Citations will not save to folder, keeps creating new folders

I have been importing citations into Zotero Standalone, but each time that I attempt to import and save the citation to the folder I have highlighted, the program just creates a whole new folder for the citation. Then I have to delete the folder, and take the citation out of the "unfiled" folder and then put it in the correct folder. Please tell me how to get it to just place the citation in the correct folder the first time!
  • How exactly are you importing? Importing a file will always create a new collection, by design, because the alternative would risk creating a mess of your library. If you use Import from Clipboard from the gear menu, it will import into the currently selected. But I'm not clear why you're repeatedly using the import feature — that's generally something you would do initially, to import a library once from another reference manager. If you're doing that repeatedly after the fact, there's a good chance you're doing something wrong.

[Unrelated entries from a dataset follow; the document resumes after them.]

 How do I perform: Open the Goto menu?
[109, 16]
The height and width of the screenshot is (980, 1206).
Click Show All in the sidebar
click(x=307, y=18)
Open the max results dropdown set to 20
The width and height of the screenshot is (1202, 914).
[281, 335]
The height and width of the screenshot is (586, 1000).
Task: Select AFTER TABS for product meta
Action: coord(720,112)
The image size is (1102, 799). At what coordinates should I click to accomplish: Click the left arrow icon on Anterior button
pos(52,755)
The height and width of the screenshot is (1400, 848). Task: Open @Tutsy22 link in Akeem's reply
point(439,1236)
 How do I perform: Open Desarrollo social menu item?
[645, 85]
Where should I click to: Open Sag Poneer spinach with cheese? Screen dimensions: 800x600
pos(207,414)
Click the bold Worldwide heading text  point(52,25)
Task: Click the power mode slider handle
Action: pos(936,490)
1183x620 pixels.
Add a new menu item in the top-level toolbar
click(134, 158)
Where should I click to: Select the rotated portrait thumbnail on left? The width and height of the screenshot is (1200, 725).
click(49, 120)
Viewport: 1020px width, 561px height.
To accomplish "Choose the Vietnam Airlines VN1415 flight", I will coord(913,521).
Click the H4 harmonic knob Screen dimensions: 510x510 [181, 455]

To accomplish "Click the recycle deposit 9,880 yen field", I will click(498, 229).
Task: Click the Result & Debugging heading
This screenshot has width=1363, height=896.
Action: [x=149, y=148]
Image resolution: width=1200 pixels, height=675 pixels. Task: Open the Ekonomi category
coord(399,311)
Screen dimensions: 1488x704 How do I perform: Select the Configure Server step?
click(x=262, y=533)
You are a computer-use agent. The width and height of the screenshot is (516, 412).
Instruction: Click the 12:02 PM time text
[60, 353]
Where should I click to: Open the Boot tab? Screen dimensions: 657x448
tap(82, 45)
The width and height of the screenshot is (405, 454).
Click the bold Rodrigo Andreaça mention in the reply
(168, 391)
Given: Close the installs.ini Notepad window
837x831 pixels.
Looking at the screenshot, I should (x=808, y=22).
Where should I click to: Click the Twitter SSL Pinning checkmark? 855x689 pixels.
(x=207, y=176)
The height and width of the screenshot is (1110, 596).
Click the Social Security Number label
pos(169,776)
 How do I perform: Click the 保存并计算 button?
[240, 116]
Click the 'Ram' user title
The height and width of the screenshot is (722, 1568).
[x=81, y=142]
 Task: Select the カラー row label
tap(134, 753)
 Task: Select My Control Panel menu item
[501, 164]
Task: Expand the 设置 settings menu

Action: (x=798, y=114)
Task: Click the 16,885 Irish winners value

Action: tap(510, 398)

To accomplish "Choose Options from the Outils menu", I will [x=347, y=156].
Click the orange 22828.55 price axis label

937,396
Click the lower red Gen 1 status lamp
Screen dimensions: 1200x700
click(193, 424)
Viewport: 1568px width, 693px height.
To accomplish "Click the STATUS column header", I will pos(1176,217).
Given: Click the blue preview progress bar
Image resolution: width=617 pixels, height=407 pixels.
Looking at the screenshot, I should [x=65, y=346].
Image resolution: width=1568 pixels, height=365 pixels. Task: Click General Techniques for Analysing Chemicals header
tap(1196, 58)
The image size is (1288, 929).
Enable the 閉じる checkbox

  • Have same problem. I was using jstor on a campus computer, so exported citations as *.ris to my thumb drive. Now home & trying to import with same results as OP above. Stillman's recommendation is no help. I copy the *.ris file and try to "import from clipboard" to my selected collection, but all I get is an error message. How do I get these RIS's into the correct collections?
  • edited March 26, 2015
    So importing works but import from clipboard doesn't? Am I understanding that correctly? That would be very strange. It uses exactly the same function in Zotero.

    Can you run us through exactly, step-by-step, what you're doing when using import from clipboard?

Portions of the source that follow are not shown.